Aperture’s creative director and publisher recommends five of her favourite photobooks: dummies, projects she worked on and books she simply loves. Martin will select the best dummy for the 2018 edition of our Photobook prize.
And there is more to come for the photobook lovers: this year, Cortona On The Move will host the Paris Photo-Aperture Foundation PhotoBook Awards exhibition, showing the 35 photobooks which were shortlisted for the prize.
Kazuma Obara: Silent Histories
self-published, 2014; Editorial RM, 2015
As a dummy / self-published and produced book, it’s quite an elaborate undertaking. In telling the story of six individuals who survived the bombings in Japan during WWII, Obara has woven together documents, family and official photographs, with ephemera of the time and his own photographs. Remarkably, the “trade” edition that followed was able to reproduce an almost-exact rendering of the original handmade edition. Both editions reward close and careful looking to piece together the stories.
Rinko Kawauchi: Halo
Aperture, 2017
Rinko Kawauchi: Ametsuchi
Aperture, 2013
Rinko Kawauchi: Illuminance
Aperture, 2011
I’m mentioning these three together as it’s been such a pleasure working with Japanese artist Rinko Kawauchi, it’s hard to choose just one. Each project has had something quite unique, if subtle, in the production of the project that has helped to underscore the subtlety of Kawauchi’s work. In Illuminance, designed by Daniel Baer, the small gesture of the uncut, Japanese binding was an attempt to underscore the interconnectivity of the single images and the importance of the sequence as a means of understanding the work. In Ametsuchi, designed by Hans Gremmen, the uncut binding has transformed into something we jokingly called “kimono-sleeve binding” in which the top and fore-edge of the page are uncut, but the viewer can peek inside the pages and view the images printed in the inverse, on the inside of the page, giving life to a sense that beneath the surface of the images, a whole other layer of meaning might be accessible. In Halo, also designed by Gremmen, the choice of paper and inking to maximize the feeling of density and to accentuate the carefully controlled color palette and sudden gleams of light that emanate from the images. Each one is shaped, in collaboration with the designer, to be a beautiful, supportive platform for the Kawauchi’s amazing work.

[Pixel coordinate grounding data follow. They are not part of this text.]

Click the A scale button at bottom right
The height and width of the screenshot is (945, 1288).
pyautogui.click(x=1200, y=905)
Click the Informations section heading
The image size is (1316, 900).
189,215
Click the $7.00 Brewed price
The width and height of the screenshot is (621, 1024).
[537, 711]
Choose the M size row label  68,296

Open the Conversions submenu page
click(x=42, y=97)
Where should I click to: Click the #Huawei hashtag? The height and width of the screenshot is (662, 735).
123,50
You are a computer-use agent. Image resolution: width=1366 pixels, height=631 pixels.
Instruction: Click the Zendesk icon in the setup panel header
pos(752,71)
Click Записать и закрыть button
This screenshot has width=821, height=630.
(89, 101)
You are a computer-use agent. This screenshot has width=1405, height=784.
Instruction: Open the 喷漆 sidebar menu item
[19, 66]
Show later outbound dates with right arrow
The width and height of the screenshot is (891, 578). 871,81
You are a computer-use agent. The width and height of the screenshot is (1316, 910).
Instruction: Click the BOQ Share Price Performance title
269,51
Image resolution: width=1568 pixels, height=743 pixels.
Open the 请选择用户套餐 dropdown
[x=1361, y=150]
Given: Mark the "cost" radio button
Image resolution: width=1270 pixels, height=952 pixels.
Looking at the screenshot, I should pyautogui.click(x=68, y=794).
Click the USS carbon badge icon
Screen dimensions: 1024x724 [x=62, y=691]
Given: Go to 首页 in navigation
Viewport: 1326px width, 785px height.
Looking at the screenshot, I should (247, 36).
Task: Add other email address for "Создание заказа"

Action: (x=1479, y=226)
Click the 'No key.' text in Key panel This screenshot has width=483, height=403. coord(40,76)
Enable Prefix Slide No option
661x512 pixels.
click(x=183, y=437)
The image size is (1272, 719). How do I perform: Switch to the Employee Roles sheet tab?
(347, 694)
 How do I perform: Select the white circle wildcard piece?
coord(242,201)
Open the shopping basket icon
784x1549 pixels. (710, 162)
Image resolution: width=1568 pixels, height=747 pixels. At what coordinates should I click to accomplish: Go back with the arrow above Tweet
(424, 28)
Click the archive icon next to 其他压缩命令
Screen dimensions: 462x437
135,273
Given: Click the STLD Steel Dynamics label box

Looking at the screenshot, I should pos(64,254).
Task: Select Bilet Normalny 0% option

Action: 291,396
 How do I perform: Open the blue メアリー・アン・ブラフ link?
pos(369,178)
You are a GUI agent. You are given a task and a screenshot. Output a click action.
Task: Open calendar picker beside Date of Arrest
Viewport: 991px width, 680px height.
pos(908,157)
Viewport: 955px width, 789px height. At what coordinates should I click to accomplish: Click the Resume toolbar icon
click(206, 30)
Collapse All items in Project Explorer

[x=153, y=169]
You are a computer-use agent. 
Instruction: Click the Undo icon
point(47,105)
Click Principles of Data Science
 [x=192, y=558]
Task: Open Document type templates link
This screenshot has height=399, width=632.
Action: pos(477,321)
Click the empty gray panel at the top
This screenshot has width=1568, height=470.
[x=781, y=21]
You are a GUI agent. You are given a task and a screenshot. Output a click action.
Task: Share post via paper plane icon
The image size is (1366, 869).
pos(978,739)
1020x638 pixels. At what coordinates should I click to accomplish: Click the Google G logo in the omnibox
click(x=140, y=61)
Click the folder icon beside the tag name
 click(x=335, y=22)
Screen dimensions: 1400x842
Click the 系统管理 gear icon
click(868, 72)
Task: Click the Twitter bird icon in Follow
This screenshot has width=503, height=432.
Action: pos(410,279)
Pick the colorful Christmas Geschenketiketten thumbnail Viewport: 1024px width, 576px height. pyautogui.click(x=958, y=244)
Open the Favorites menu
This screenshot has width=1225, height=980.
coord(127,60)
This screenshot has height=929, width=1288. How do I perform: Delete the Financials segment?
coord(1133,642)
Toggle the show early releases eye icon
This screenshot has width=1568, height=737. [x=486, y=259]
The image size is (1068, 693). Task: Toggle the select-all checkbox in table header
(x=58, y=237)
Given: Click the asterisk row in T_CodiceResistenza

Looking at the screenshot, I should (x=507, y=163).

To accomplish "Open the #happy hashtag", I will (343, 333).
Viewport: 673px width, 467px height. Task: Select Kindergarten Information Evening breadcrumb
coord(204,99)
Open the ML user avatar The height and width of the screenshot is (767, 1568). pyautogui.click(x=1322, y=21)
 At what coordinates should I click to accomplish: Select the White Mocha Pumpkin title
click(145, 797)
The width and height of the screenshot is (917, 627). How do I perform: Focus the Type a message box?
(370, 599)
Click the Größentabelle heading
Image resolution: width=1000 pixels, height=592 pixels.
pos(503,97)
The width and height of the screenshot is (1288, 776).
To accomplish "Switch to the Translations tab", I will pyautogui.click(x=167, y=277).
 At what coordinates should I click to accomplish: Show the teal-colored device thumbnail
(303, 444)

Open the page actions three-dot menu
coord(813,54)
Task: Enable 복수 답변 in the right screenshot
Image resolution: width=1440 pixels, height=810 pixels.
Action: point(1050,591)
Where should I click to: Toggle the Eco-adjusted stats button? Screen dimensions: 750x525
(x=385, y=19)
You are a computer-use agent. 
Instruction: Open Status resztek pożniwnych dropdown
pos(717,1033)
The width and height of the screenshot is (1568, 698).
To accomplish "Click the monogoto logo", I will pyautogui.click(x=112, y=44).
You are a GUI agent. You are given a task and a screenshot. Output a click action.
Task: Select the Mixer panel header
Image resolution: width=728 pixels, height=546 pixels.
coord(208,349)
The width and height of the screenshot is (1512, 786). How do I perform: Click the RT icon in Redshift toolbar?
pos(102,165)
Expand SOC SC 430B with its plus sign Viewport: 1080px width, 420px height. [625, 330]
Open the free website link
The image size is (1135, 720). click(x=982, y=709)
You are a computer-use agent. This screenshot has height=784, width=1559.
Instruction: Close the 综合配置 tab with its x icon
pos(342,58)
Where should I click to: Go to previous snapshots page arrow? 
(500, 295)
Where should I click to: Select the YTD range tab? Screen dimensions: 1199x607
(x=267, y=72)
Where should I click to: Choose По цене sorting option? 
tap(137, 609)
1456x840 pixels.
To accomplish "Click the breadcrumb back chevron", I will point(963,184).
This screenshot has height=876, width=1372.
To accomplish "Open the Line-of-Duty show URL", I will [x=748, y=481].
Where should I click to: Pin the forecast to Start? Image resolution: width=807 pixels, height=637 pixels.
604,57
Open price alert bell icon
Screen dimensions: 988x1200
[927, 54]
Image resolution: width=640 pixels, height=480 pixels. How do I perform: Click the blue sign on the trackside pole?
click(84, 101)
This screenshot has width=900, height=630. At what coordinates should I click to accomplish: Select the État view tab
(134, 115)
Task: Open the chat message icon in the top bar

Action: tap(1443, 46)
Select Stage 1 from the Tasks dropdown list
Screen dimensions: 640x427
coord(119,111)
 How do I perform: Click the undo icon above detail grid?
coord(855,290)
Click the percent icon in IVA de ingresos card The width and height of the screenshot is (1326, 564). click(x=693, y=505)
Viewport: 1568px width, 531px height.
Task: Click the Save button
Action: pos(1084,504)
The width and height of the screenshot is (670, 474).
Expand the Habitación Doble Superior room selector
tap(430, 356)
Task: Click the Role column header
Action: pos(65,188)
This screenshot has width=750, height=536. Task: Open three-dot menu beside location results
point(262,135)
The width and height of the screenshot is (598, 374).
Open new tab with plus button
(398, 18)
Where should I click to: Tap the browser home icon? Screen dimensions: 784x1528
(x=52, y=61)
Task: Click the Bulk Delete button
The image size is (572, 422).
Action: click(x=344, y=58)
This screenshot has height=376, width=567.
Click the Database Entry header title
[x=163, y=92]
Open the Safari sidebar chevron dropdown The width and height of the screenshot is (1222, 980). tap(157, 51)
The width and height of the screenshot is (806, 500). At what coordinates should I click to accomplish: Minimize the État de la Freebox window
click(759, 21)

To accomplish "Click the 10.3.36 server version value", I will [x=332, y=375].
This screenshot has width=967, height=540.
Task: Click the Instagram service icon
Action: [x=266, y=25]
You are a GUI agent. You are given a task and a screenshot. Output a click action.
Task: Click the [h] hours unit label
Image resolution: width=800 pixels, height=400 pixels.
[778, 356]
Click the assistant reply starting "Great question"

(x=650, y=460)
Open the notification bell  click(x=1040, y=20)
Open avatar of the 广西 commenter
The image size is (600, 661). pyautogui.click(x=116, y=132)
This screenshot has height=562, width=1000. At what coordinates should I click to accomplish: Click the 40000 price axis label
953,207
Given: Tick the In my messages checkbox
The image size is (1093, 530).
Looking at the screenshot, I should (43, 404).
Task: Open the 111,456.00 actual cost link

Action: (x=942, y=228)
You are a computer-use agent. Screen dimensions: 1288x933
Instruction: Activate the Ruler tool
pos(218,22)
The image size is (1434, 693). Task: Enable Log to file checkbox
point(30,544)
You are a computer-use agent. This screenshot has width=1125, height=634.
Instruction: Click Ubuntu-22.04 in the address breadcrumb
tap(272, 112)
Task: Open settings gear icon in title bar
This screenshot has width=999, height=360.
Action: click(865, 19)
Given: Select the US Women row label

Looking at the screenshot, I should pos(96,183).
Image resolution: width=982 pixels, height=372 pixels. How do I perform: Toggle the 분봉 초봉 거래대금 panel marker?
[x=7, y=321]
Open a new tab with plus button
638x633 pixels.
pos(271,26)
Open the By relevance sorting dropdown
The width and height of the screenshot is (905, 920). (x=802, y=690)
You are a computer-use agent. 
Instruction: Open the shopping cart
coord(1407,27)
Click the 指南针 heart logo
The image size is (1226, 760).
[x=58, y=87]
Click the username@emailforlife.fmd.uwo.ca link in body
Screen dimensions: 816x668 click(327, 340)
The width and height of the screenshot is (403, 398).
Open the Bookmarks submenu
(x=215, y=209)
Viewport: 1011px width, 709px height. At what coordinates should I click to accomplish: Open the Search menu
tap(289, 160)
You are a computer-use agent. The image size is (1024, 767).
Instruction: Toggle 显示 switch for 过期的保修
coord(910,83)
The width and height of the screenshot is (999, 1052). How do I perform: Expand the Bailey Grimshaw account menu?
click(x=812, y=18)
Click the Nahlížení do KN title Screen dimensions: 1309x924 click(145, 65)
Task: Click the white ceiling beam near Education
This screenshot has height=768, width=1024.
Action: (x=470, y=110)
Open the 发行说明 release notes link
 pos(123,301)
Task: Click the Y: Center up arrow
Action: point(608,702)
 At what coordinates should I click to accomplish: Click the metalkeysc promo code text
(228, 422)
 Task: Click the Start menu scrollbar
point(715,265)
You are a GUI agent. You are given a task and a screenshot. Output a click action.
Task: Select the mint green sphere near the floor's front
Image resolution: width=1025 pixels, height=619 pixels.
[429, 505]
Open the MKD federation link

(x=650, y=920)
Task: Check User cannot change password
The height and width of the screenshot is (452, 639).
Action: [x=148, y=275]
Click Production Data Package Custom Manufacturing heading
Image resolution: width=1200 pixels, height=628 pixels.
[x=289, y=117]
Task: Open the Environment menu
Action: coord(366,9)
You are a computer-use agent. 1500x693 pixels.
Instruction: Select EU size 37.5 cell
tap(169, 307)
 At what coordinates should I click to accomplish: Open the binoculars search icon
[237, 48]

Stephen Shore: Selected Works, 1973-1981
Aperture, 2017
This book was published last year, in advance of Stephen’s survey exhibition up at MoMA now. For many years, Stephen has been excavating his archive of works to rescan and to rediscover images that were previously unpublished, but were shot as part of the journeys that where the source of all the images published in Uncommon Place. And at least once, we have added new images to that iconic publication, first published in 2004 and then reissued in 2015. Even though the book is subtitled: Uncommon Places: The Complete Works, finally I realized there was so much amazing material still to be discovered from those road trips and we couldn’t keep adding new images to The Complete Works. The question was – how to dip back into this time period and to frame it in a way that allowed the viewer to see it afresh – not just as “More Uncommon Places work”. The solution was to ask 15 artists, authors, curators to each make a selection of 10 images, and for each to narrate a path through the work. We started with 750+ images; Stephen and I pared those down to 400, and then offered each contributor their choice. It’s a wonderful way of seeing the work with fresh eyes, while also prompting (I hope) some thoughts on how one might edit the work themselves if given the opportunity. What would you select?
Lesley A. Martin is publisher of the Aperture book program and of The PhotoBook Review, a newsprint journal dedicated to the evolving conversation surrounding the photobook.